Another day, another alert. “Gunmen attack village.” “Kidnappers demand ransom.” “Students abducted from school.” We scroll, we sigh, we move on.

‎But insecurity in Nigeria is no longer news. It’s our daily weather. And the worst part is not the violence itself. The worst part is that we’re learning to live with it like it’s normal. That’s the real danger.

‎We hear figures every week: deaths in Zamfara, kidnappings in Kaduna, herder clashes in Benue, cult fights in Abraka and Port Harcourt. The numbers are scary. But scarier is our silence.

‎When a student in the university can’t go to the market after 6pm because “you don’t know who is who,” that’s insecurity.
‎When a farmer in the North abandons his land because “they might come back,” that’s insecurity.
‎When parents in Lagos pray harder before their child enters a bus, that’s insecurity.

‎Government sends soldiers. Police set up checkpoints. Communities form vigilantes. All good moves. But insecurity is like fever. You can treat fever with drugs, but if the infection is still inside, the fever will return.

‎What’s the infection ?
‎Poverty with no hope: A jobless 24-year-old with no future is easy recruitment for cults and bandits.

‎Justice that moves slowly: When people don’t trust courts, they trust guns.

‎Borders with no control: Weapons flow in like pure water.

‎Leaders who speak only during elections: Security should not be a campaign slogan. It should be a daily job.

______

▸ **What you should do**:
Please copy the stretch of the piece on insecurity in Nigeria from "Another day, another" through "the real danger.", substituting "routine" for "weather".

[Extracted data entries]
______

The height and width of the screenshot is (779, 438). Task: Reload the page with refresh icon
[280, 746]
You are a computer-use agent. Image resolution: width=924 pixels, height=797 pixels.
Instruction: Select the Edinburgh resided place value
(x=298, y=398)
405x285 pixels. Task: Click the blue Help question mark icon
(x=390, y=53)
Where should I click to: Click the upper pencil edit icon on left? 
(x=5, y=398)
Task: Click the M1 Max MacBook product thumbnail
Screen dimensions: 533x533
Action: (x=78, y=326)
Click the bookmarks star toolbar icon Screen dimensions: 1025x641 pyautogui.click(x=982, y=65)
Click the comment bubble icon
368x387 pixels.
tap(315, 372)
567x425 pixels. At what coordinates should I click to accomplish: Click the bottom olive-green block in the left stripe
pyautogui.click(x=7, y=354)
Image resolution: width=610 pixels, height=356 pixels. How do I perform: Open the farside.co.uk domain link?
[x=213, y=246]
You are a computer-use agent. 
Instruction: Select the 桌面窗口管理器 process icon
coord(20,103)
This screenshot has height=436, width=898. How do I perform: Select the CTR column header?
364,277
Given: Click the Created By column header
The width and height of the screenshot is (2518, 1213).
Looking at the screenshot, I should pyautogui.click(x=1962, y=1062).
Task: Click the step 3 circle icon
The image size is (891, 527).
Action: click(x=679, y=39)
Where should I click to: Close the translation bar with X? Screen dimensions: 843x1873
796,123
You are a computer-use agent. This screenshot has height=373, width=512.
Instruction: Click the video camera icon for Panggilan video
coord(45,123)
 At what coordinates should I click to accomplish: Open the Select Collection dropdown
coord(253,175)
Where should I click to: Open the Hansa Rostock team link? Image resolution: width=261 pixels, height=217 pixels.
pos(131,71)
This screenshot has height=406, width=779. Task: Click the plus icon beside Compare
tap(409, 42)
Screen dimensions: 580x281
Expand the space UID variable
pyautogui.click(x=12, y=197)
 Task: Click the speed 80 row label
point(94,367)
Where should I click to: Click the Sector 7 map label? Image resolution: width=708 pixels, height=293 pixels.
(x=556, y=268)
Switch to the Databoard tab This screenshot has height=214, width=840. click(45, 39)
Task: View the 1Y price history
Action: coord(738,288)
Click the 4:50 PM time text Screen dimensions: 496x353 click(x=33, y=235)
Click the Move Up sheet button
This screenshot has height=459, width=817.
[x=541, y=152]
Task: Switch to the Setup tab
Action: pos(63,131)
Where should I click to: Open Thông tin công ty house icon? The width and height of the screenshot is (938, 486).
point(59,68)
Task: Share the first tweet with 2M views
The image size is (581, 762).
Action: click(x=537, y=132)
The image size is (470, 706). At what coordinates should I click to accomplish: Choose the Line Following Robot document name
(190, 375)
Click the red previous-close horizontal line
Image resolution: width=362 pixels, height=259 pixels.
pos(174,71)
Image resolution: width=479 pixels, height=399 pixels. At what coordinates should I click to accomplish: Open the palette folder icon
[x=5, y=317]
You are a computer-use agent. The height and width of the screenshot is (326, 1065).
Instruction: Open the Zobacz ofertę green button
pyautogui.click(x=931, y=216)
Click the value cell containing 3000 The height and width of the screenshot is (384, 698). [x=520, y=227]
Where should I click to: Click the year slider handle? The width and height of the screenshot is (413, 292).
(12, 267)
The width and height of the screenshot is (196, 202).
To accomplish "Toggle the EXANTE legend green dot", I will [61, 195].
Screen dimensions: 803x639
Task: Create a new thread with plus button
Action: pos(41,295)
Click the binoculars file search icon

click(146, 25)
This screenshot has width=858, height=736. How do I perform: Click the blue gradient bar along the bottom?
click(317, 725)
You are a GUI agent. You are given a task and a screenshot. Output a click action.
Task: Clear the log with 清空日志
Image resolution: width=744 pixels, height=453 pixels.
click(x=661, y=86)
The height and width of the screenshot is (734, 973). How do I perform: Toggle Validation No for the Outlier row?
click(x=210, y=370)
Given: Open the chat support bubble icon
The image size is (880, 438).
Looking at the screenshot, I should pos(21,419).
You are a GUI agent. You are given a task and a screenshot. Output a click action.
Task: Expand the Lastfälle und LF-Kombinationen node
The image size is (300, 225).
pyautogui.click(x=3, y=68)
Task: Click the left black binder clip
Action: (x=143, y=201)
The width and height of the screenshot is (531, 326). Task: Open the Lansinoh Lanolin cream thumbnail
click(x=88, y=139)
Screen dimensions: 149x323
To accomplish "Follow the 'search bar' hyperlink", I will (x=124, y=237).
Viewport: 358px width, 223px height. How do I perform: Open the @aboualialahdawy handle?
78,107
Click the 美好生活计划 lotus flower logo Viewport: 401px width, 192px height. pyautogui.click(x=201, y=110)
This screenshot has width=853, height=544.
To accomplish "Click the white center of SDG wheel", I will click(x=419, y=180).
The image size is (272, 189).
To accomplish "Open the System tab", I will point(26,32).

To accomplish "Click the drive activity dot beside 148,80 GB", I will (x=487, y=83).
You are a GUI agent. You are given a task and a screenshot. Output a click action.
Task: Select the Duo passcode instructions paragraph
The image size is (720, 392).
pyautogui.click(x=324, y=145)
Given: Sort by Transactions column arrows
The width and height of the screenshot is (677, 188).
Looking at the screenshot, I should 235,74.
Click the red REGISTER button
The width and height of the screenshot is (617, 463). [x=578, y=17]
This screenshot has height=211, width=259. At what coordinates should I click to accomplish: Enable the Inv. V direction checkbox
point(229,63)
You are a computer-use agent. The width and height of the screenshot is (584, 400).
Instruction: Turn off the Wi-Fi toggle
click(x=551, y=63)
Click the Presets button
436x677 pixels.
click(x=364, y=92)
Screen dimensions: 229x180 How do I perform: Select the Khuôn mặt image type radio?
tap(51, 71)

______

▸ **Completed task**:
Another day, another alert. “Gunmen attack village.” “Kidnappers demand ransom.” “Students abducted from school.” We scroll, we sigh, we move on.

‎But insecurity in Nigeria is no longer news. It’s our daily routine. And the worst part is not the violence itself. The worst part is that we’re learning to live with it like it’s normal. That’s the real danger.